We have heard the phrase a thousand times…”your call is important to us please hold”. This is the standard message we hear when we call a company’s call center. Interspersed we may hear about “an unexpectedly high call volume” and other variations on the theme. All of these messages serve to keep us informed of the call volumes impacting on the call center and thus are intended to mitigate our frustration with the call not being answered immediately. But what is a reasonable delay in answering our call… 20 seconds, one minute, twenty minutes? What event had impacted on the center and caused them to be unable to answer our call?
The general public can only guess about the underlying causes while we, in the call and contact center industry, know the truth about this guilty little secret. There was no unexpected run on the call center, no surge that caught the center blind. The reality is that there are only two likely reasons why the call wasn’t answered promptly; either the management of the company has determined not to or the call center senior management is incompetent. What other reasons can there be?
Ignorance or Neglect, your Choice
Call and contact centers produce a huge amounts of data and the center management can analyze the data and information to determine call volumes and patterns and forecast what volume of calls to expect when. This forecasting process is a basic tenant of call and contact center management.
Senior corporate executives constantly communicate a message that their customers are their number priority, yet these otherwise intelligent, savvy and effective communicators fail to support the customers when they have the opportunity…when the customer contacts the center.
I recently had to tell the CEO of a Fortune 500 company that their Mission Statement was a lie. I told him that the company’s’ commitment to “world class customer service” was incompatible with a wait time of more than 20 minutes to get a phone call answered. Perhaps this wasn’t he best way to begin a consulting engagement and certainly this wasn’t a pleasant conversation of either of us, but it was the start of a process that today has this company answering their calls within their stated service level parameters.

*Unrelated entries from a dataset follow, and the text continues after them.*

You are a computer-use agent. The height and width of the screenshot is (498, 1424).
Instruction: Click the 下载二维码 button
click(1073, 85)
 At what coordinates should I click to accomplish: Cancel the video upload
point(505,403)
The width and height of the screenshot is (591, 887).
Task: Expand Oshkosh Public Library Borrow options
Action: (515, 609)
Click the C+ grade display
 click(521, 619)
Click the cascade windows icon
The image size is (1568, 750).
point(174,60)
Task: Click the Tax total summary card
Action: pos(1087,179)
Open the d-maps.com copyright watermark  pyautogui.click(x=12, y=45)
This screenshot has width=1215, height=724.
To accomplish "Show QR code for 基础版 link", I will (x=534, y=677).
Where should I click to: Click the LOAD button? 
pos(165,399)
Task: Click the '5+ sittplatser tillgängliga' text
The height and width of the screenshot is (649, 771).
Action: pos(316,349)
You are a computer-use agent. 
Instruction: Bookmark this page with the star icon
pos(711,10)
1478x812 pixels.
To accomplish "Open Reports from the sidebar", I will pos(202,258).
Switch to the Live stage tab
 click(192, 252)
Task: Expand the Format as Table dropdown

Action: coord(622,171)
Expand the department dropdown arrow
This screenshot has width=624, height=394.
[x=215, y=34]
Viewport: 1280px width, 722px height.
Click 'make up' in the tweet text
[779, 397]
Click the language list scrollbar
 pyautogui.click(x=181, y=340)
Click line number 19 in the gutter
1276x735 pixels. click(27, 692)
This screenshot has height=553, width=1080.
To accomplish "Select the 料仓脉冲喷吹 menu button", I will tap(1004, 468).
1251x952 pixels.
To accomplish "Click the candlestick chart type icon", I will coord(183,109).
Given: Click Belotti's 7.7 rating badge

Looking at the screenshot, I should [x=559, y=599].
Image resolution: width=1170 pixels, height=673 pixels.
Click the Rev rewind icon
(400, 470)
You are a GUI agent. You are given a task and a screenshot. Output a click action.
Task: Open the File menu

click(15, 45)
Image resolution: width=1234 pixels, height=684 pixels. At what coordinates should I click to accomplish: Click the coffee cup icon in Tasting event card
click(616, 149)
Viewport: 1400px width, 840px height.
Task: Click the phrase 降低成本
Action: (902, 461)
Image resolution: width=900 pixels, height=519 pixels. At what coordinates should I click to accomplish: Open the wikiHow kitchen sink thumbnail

So let’s examine the reasons why companies don’t answer our call in a timely manner. First let’s look at why a company would neglect and alienate their primary asset: their customer.
Familiarity breeds contempt
The nature of contact and call centers provide some insight to this problem. Call centers in particular employ a device that we use and take for granted each and every day…a telephone. We have grown up using the phone, we don’t see this as complicated technology. We view the phone as a basic everyday item. This point of view can lead us to not fully appreciate the challenges and dynamics that come into play when you put 10 or 20 or 300 phones and agents together in a room and ask them to service customers. As I was once told by a senior VP at a packaged goods company, “we don’t need your help to answer the phones, I have one of these at home”, he said while holding up his telephone set, “I use it every day”. This familiarity can breed contempt. If instead of a telephone, we were employing some ‘black box’ technology with a catchy three letter acronym (TLA), then we wouldn’t be so eager to dismiss the complexities and subtle nuances that managing incoming calls can present.
A second root cause for the lack of focus on meeting customers needs when they phone the call center may be traced back to the evolution of the call center itself. In many organizations call centers weren’t planned. They just sort of happened. A ringing phone prompts all of us at home or at the office to ask, often out loud, can somebody get the phone. The same process occurred in offices leading to more people and more resources being deployed to ‘answer the phones’; pretty soon you have a call center.
This background may be interesting, but still doesn’t explain how otherwise savvy and bright executives end up in a situation where they are at best complicit in and at worst intentionally creating an environment certain to alienate their customers. Research shows that customers judge a company based upon their experience with that company’s’ call or contact center. In fact 92% of consumers in a recent Perdue University study said they judge a company based upon their experience in dealing with the call center. A Transversal study provided even more distressing news: 54% of consumers had a higher opinion of a company before they contacted the company call center than they had after their call center experience.
Senior executives in many organizations are forming opinions and making decisions based on faulty information. One of the most common myths we have seen is “It costs too much to provide good service” This is patently incorrect. Consider this not so hypothetical example.
The Death Spiral is not a Strategy
A company is having difficulty answering their phone calls. So the average speed of answer (ASA) increases. With the increases in ASA comes a matching increase in the frequency of customers mentioning and complaining about their wait time. This increase in complaints increases the average handle time (AHT) that a call takes to be completed. This increase in AHT means that an agent handles fewer calls in each period and the ASA for new incoming calls increases again. Also as the AHT increases so does the cost for each call handled and the budget is consumed exponentially. Meaning that fewer resources can be deployed to handle future calls. This cycle as you can see can cycle over and over creating a call center ‘death spiral’.